*BRIEF*.
Continue the article on rural COVID-19 vaccination rates in Arizona, starting after its last sentence.

*EXCERPTED TEXT*.
===============
Rural residents face greater risks of severe sickness and death from COVID-19, due in part to factors like age, illness, disability, health insurance and access to intensive care.
Yet a new Centers for Disease Control and Prevention report finds rural vaccination rates still lag — though not in Arizona.
From December to April, first-dose vaccination coverage in the U.S. reached just below 39% in rural counties versus almost 46% in urban.
Arizona reversed that pattern, with a 59% rural rate and an almost 44% urban rate, perhaps partly due to the sorting system, which listed only seven Arizona counties as rural.
“They use a definition that includes only seven of our rural counties. Whereas, being from Arizona, I would consider 13 of our counties to be rural,” said Dr. Cara Christ, director of the Arizona Department of Health Services.
Counties categorized as rural included Apache, Gila, Graham, Greenlee, La Paz, Navajo and Santa Cruz. By that classification, Arizona led the nation in rural county vaccination rates.
Christ said rural counties are doing well, and that her department is working with their leaders to distribute the more sensitive Pfizer vaccine, which is the only one approved for 12- to 18-year-olds.
===============
*INFORMATION*.
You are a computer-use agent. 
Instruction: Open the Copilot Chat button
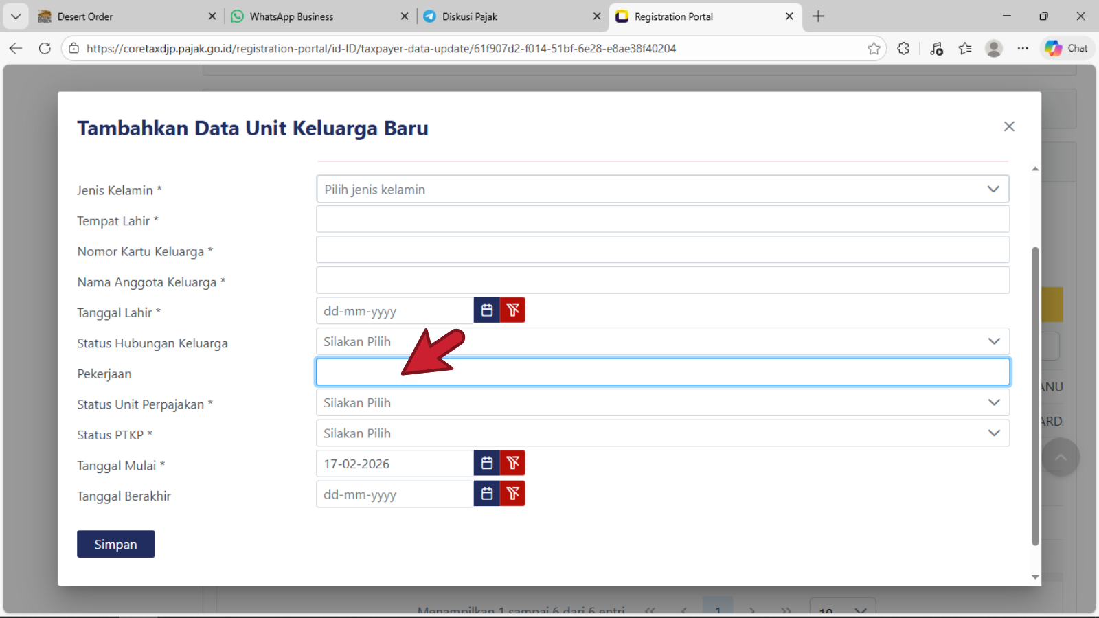1066,49
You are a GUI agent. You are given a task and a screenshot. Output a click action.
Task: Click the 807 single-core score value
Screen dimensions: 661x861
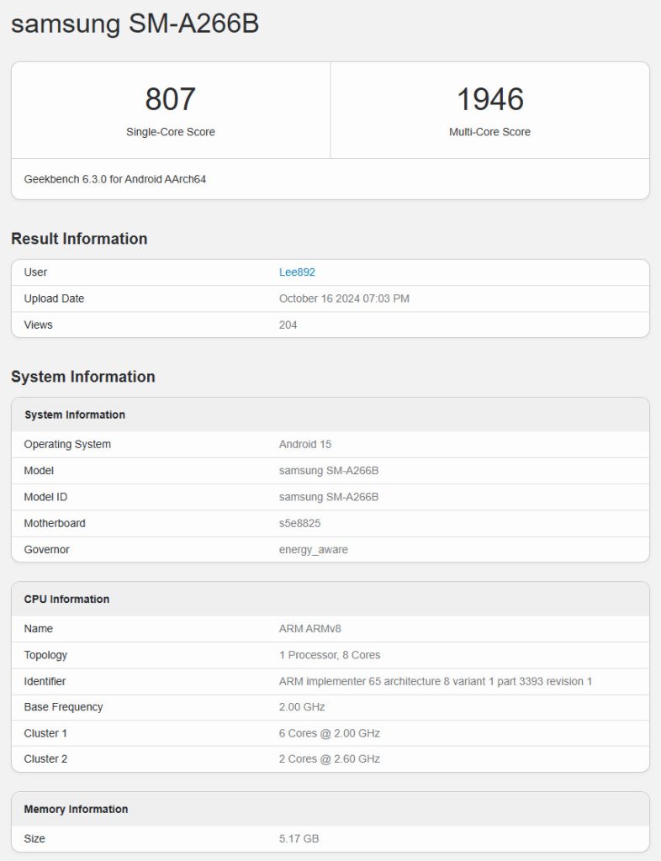[170, 99]
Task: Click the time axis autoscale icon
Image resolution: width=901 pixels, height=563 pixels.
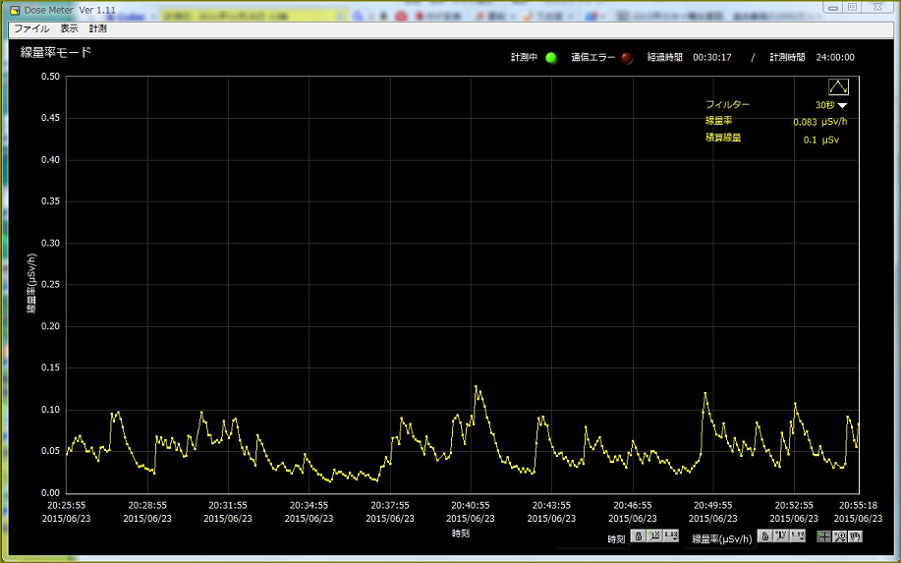Action: (x=654, y=536)
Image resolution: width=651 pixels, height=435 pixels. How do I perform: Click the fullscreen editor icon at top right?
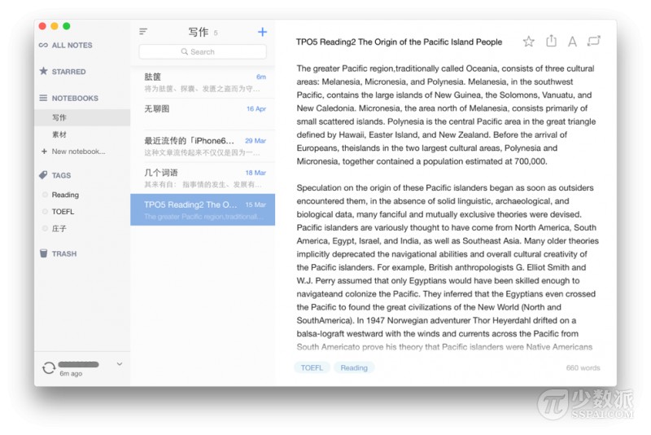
===============
*ANSWER SPACE*.
"Local health departments and the boots on the ground have done a great job vaccinating in those counties."
Because the study analyzed only the first dose of the two-dose Pfizer and Moderna vaccines or the only dose for the single-dose Johnson & Johnson vaccine, the authors capped the number of doses at each county's population size.
According to the U.S. census, about 60 million people, or roughly one-fifth of the U.S. population, live in rural counties.
A March 2021 poll by the Kaiser Family Foundation reported 21% of rural residents said they would "definitely not" get a vaccine compared with 10% of urban residents.
The authors call for public health personnel to work with rural partners to overcome vaccination barriers.